I ran this in local mode and pseudo-distributed mode. I had to change the code a bit for the pseudo-distributed mode (I think mostly its the file names), but here is the script I used to run it.

 1
 2
 3
 4
 5
 6
 7
 8
 9
10
11
12
13
14
15
16
17
18
19
20
21
22
23
24
25
26
27
28
29
30
31
32
33
34
35
36
37
38
39
40
41
42
43
44
45
46
#!/bin/bash
# Source: ./src/main/scripts/hadoop/run_tdmg.sh
# Script to call Term Document Matrix Generator

## CONFIG ##
M2_REPO=/home/sujit/.m2/repository
HADOOP_HOME=/opt/hadoop-0.20.0
PROJECT_BASEDIR=/home/sujit/src/jtmt
MODE=p # mode can be (l)ocal or (p)seudo-distributed
if [ $MODE == "l" ]; then
  PROTOCOL_PREFIX=""
  STOPWORD_FILE=$PROJECT_BASEDIR/src/main/resources/stopwords.txt
  INPUT_DIR=$PROJECT_BASEDIR/src/test/resources/hac/inputs
  OUTPUT_DIR=$PROJECT_BASEDIR/src/test/resources/hac/outputs
  TEMP_DIRS=$PROJECT_BASEDIR/src/test/resources/hac/temp*
else
  PROTOCOL_PREFIX=hdfs://localhost:54310
  STOPWORD_FILE=/user/sujit/tdmg/resources/stopwords.txt
  INPUT_DIR=/user/sujit/tdmg/inputs
  OUTPUT_DIR=/user/sujit/tdmg/outputs
  TEMP_DIRS=/user/sujit/tdmg/temp*
fi
## CONFIG ##

# for local mode
if [ $MODE == "l" ]; then
  export HADOOP_CLASSPATH=$CLASSPATH:\
$M2_REPO/org/apache/lucene/lucene-core/2.4.0/lucene-core-2.4.0.jar:\
$M2_REPO/org/apache/lucene-analyzers/2.3.0/lucene-analyzers-2.3.0.jar:\
$M2_REPO/commons-lang/commons-lang/2.1/commons-lang-2.1.jar:\
$PROJECT_BASEDIR/target/jtmt-1.0-SNAPSHOT.jar
fi

cd $HADOOP_HOME
if [ $MODE == "l" ]; then
  rm -rf $OUTPUT_DIR
  rm -rf $TEMP_DIRS
  # no special packaging required for local mode
  bin/hadoop jar $PROJECT_BASEDIR/target/jtmt-1.0-SNAPSHOT.jar net.sf.jtmt.indexers.hadoop.TermDocumentMatrixGenerator "" $STOPWORD_FILE $INPUT_DIR $OUTPUT_DIR
else
  bin/hadoop fs -rmr $OUTPUT_DIR
  bin/hadoop fs -rmr $TEMP_DIRS
  bin/hadoop jar $PROJECT_BASEDIR/target/tdm-generator.jar $PROTOCOL_PREFIX $STOPWORD_FILE $INPUT_DIR $OUTPUT_DIR
fi
cd -
unset HADOOP_CLASSPATH

Similarities and Differences

The main difference of course is that you extend mapreduce.Mapper and mapreduce.Reducer instead of extending MapReduceBase and implementing either mapred.Mapper or mapred.Reducer.

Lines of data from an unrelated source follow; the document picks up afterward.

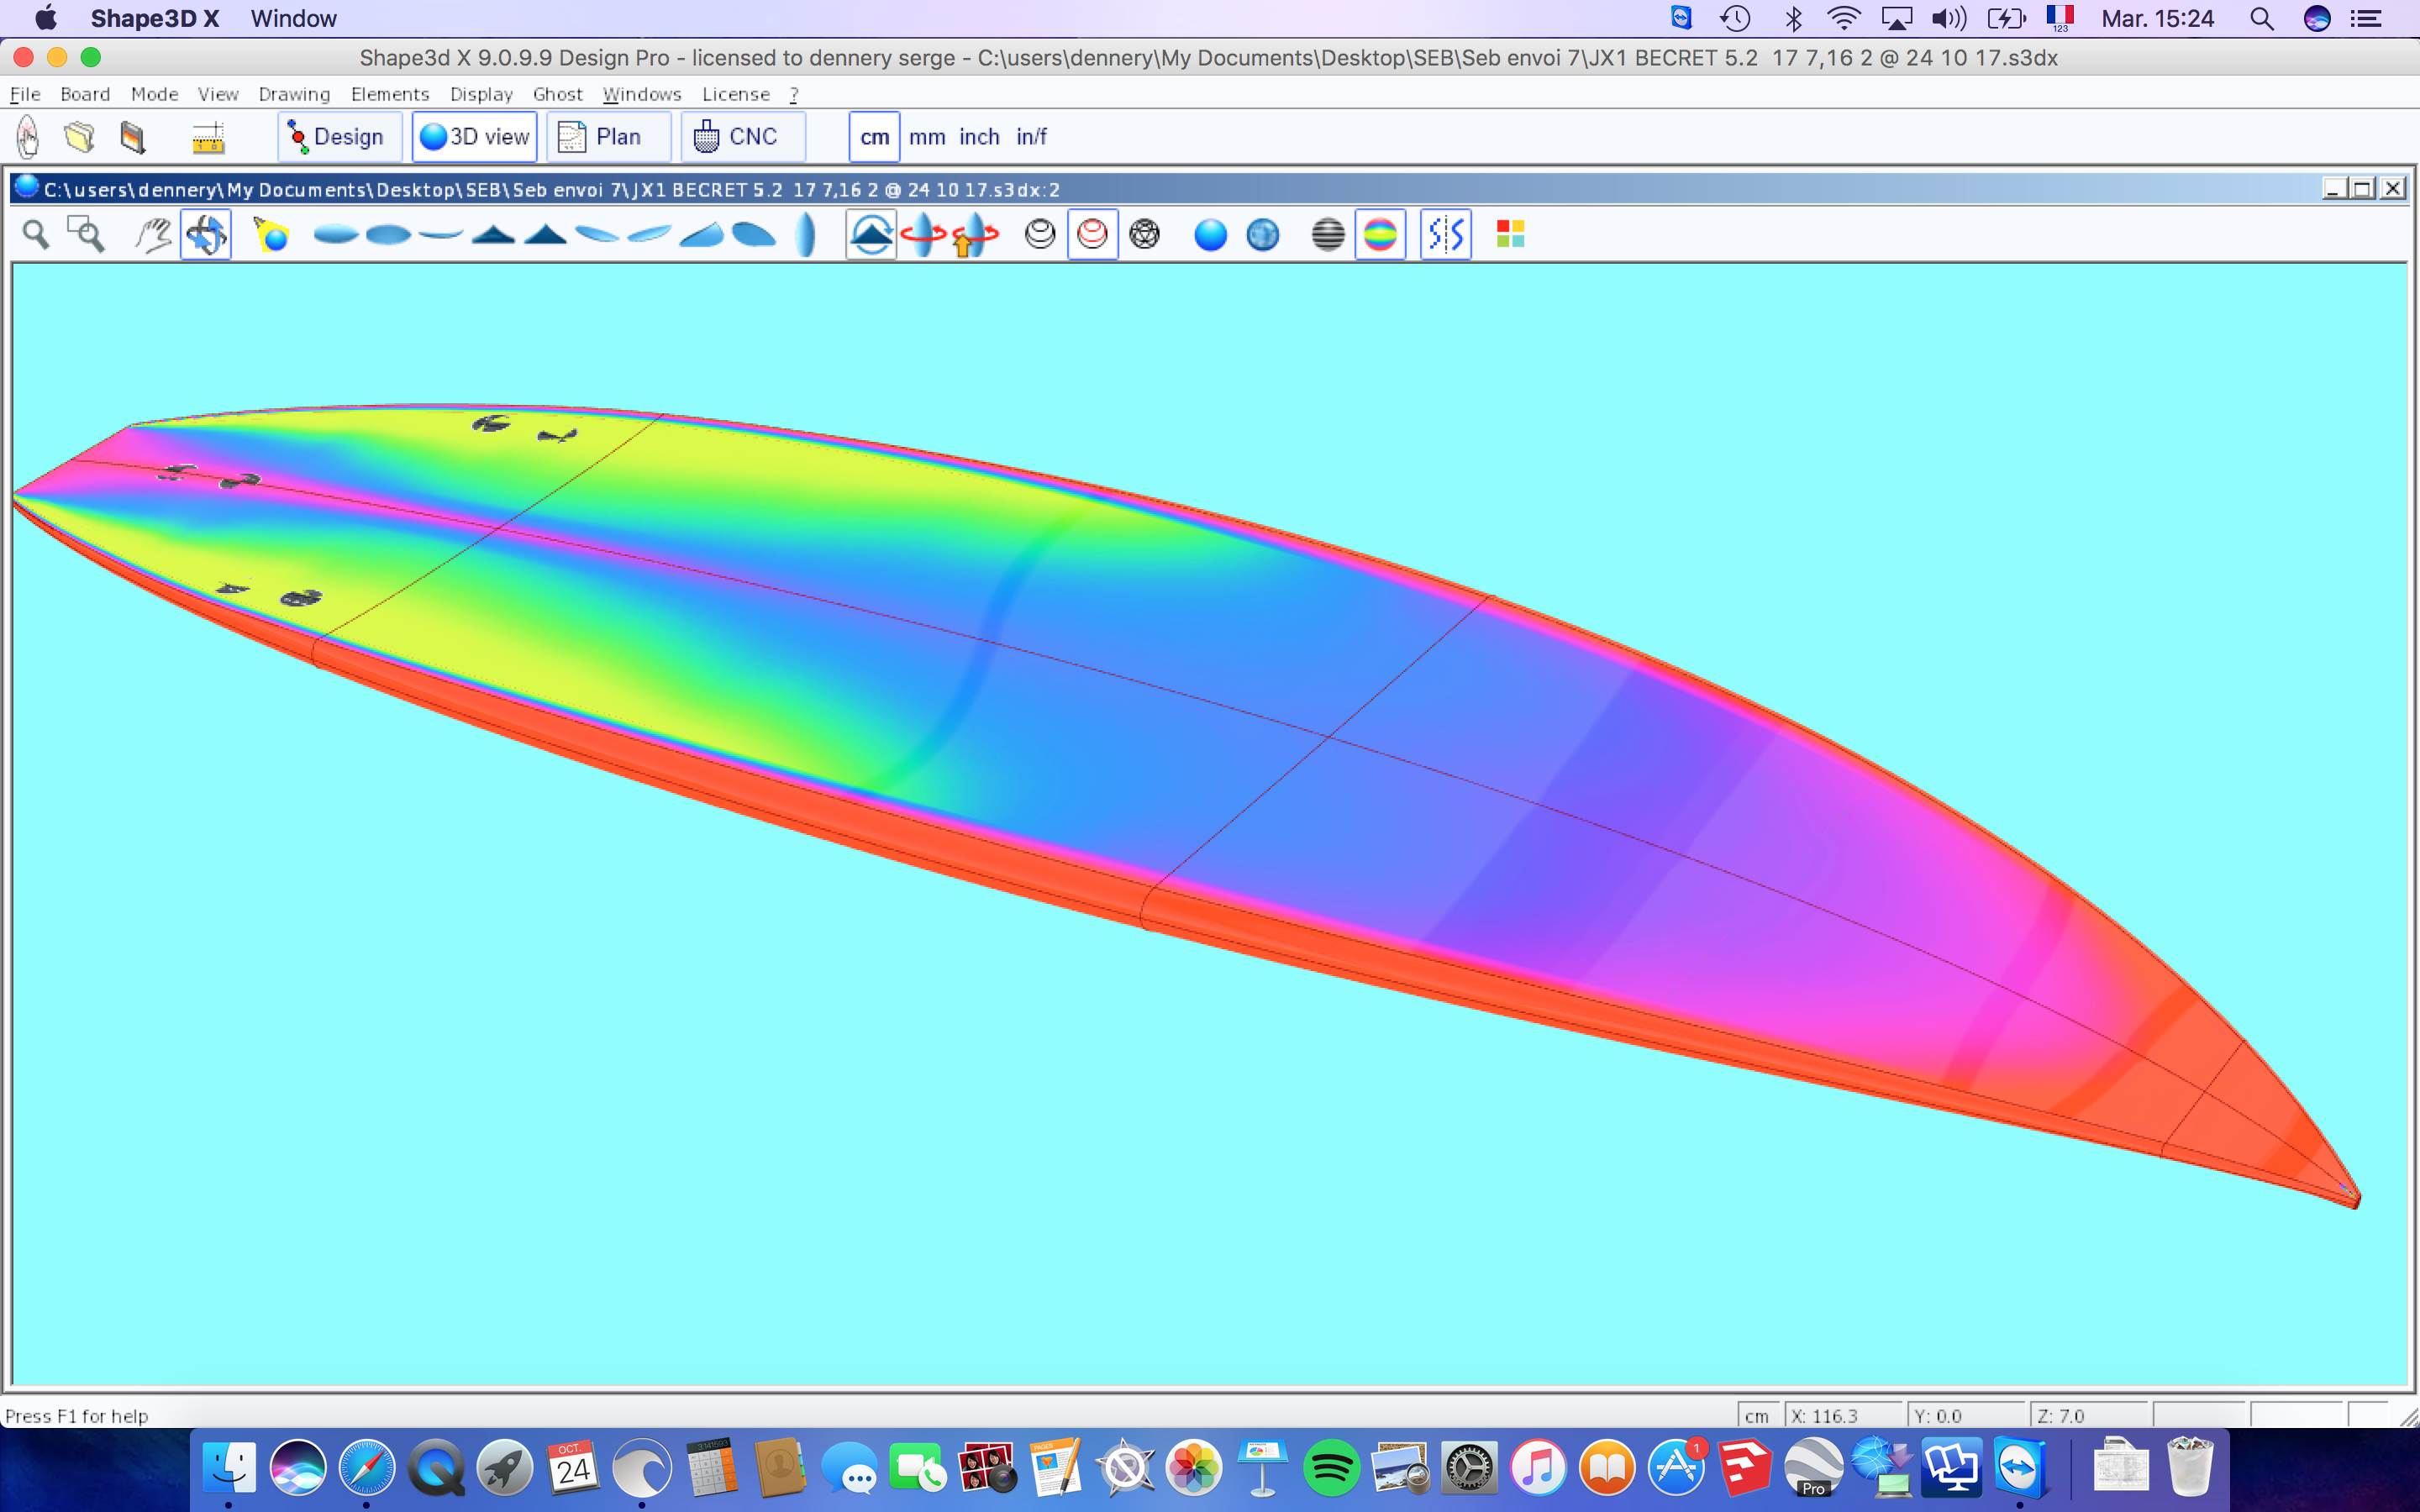Switch units to inch
This screenshot has height=1512, width=2420.
[x=978, y=137]
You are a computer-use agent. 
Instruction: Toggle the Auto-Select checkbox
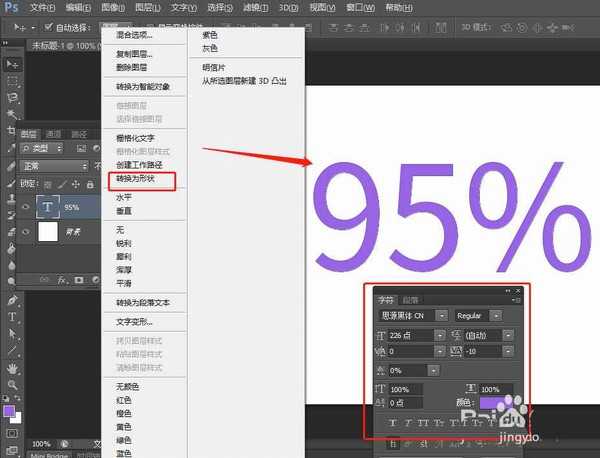click(x=49, y=27)
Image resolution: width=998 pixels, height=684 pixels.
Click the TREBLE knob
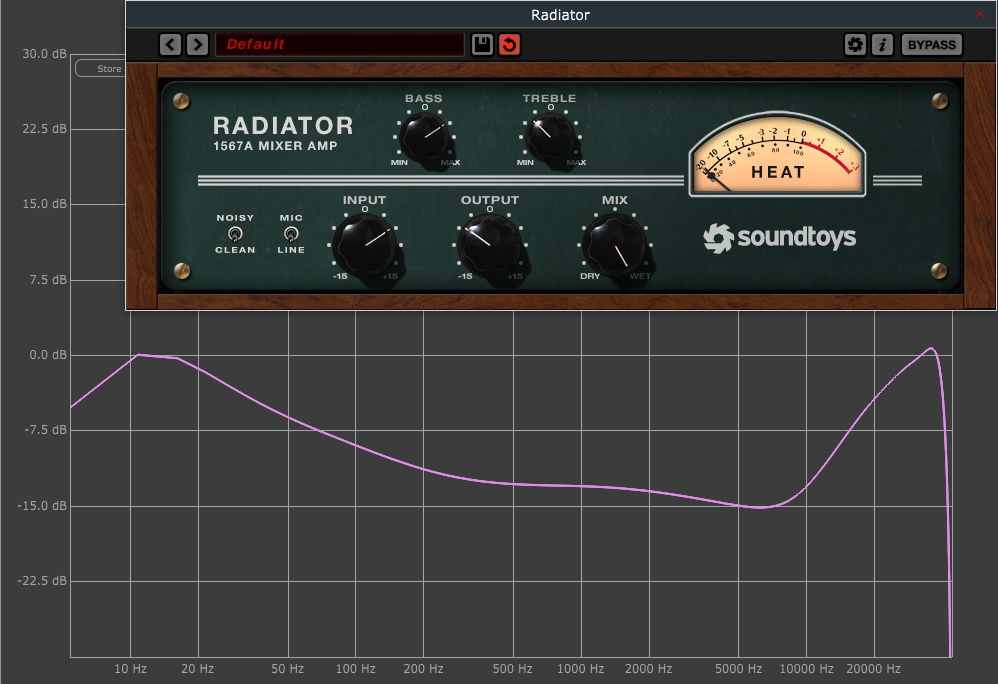[549, 135]
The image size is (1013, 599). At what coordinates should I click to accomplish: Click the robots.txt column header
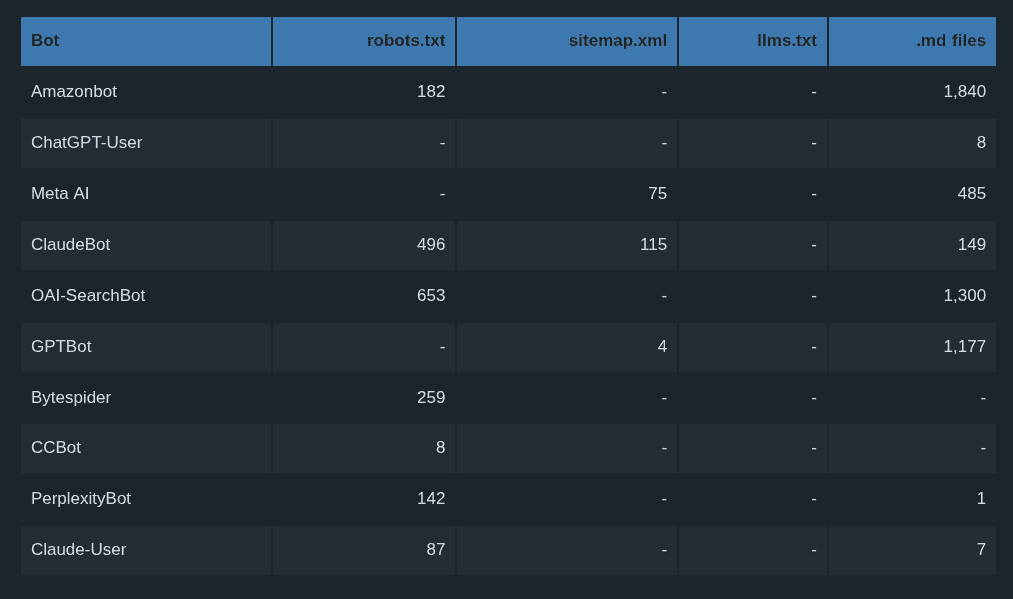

The Context provides a more unified way to pass stuff around, although I had some trouble (which I later fixed) passing parameters to the Mapper and Reducer classes. Another difference seems to be that the ToolRunner is no longer needed.

I did miss the "convenience" Mappers and Reducers (such as LongSumReducer), but I am guessing that they will make their way back in once the old API goes away.

Among the similarities, you still have to package your application code and third party dependencies in the same way as before, something I was hoping would go away once I learned about HADOOP_CLASSPATH, but I guess it makes sense to keep it the way it is.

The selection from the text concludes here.